Activity — All of the entries below are to be repeated word for word.

%%

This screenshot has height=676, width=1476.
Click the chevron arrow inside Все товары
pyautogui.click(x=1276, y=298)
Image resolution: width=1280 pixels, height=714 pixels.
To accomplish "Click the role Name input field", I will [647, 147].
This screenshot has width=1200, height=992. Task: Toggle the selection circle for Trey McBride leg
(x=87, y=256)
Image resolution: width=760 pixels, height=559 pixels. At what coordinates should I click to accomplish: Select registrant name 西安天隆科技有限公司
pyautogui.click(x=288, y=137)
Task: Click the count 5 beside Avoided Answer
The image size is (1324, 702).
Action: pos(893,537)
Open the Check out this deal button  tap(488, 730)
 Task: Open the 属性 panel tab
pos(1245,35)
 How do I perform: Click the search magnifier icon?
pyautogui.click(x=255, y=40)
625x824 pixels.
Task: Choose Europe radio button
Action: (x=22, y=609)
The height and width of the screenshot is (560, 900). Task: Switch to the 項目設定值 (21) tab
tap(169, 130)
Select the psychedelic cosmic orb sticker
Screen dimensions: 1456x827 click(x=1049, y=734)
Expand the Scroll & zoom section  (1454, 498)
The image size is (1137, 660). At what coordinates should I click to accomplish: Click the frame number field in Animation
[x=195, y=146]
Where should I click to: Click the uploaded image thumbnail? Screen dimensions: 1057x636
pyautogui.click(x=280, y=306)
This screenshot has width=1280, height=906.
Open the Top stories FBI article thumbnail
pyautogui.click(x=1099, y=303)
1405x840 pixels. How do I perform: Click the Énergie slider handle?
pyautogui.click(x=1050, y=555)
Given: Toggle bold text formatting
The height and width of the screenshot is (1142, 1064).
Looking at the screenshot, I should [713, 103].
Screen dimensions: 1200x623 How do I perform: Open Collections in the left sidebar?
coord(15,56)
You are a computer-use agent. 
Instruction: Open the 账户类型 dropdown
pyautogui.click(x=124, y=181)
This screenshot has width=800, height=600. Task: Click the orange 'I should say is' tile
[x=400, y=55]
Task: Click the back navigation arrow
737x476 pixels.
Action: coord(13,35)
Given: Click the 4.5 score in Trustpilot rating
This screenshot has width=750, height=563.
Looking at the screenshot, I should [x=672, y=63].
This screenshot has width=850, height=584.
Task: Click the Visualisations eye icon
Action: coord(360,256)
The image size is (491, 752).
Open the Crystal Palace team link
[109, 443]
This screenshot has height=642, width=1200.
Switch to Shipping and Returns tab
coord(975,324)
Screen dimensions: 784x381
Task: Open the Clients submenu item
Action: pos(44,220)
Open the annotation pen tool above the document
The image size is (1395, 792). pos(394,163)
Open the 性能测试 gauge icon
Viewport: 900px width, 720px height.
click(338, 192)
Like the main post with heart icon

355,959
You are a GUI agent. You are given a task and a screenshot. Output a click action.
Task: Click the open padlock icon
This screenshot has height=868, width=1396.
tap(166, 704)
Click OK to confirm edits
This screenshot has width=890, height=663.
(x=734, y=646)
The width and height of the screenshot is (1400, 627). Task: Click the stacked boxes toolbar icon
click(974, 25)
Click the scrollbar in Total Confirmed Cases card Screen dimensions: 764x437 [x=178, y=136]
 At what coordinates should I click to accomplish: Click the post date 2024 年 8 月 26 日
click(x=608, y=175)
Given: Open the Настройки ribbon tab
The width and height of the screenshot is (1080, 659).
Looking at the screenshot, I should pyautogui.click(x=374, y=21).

%%

Exercise output —
This screenshot has height=676, width=1476.
Click the chevron arrow inside Все товары
pyautogui.click(x=1276, y=298)
Image resolution: width=1280 pixels, height=714 pixels.
To accomplish "Click the role Name input field", I will [647, 147].
This screenshot has width=1200, height=992. Task: Toggle the selection circle for Trey McBride leg
(x=87, y=256)
Image resolution: width=760 pixels, height=559 pixels. At what coordinates should I click to accomplish: Select registrant name 西安天隆科技有限公司
pyautogui.click(x=288, y=137)
Task: Click the count 5 beside Avoided Answer
The image size is (1324, 702).
Action: pos(893,537)
Open the Check out this deal button  tap(488, 730)
 Task: Open the 属性 panel tab
pos(1245,35)
 How do I perform: Click the search magnifier icon?
pyautogui.click(x=255, y=40)
625x824 pixels.
Task: Choose Europe radio button
Action: (x=22, y=609)
The height and width of the screenshot is (560, 900). Task: Switch to the 項目設定值 (21) tab
tap(169, 130)
Select the psychedelic cosmic orb sticker
Screen dimensions: 1456x827 click(x=1049, y=734)
Expand the Scroll & zoom section  (1454, 498)
The image size is (1137, 660). At what coordinates should I click to accomplish: Click the frame number field in Animation
[x=195, y=146]
Where should I click to: Click the uploaded image thumbnail? Screen dimensions: 1057x636
pyautogui.click(x=280, y=306)
This screenshot has width=1280, height=906.
Open the Top stories FBI article thumbnail
pyautogui.click(x=1099, y=303)
1405x840 pixels. How do I perform: Click the Énergie slider handle?
pyautogui.click(x=1050, y=555)
Given: Toggle bold text formatting
The height and width of the screenshot is (1142, 1064).
Looking at the screenshot, I should [713, 103].
Screen dimensions: 1200x623 How do I perform: Open Collections in the left sidebar?
coord(15,56)
You are a computer-use agent. 
Instruction: Open the 账户类型 dropdown
pyautogui.click(x=124, y=181)
This screenshot has width=800, height=600. Task: Click the orange 'I should say is' tile
[x=400, y=55]
Task: Click the back navigation arrow
737x476 pixels.
Action: coord(13,35)
Given: Click the 4.5 score in Trustpilot rating
This screenshot has width=750, height=563.
Looking at the screenshot, I should [x=672, y=63].
This screenshot has width=850, height=584.
Task: Click the Visualisations eye icon
Action: coord(360,256)
The image size is (491, 752).
Open the Crystal Palace team link
[109, 443]
This screenshot has height=642, width=1200.
Switch to Shipping and Returns tab
coord(975,324)
Screen dimensions: 784x381
Task: Open the Clients submenu item
Action: pos(44,220)
Open the annotation pen tool above the document
The image size is (1395, 792). pos(394,163)
Open the 性能测试 gauge icon
Viewport: 900px width, 720px height.
click(338, 192)
Like the main post with heart icon

355,959
You are a GUI agent. You are given a task and a screenshot. Output a click action.
Task: Click the open padlock icon
This screenshot has height=868, width=1396.
tap(166, 704)
Click OK to confirm edits
This screenshot has width=890, height=663.
(x=734, y=646)
The width and height of the screenshot is (1400, 627). Task: Click the stacked boxes toolbar icon
click(974, 25)
Click the scrollbar in Total Confirmed Cases card Screen dimensions: 764x437 [x=178, y=136]
 At what coordinates should I click to accomplish: Click the post date 2024 年 8 月 26 日
click(x=608, y=175)
Given: Open the Настройки ribbon tab
The width and height of the screenshot is (1080, 659).
Looking at the screenshot, I should pyautogui.click(x=374, y=21).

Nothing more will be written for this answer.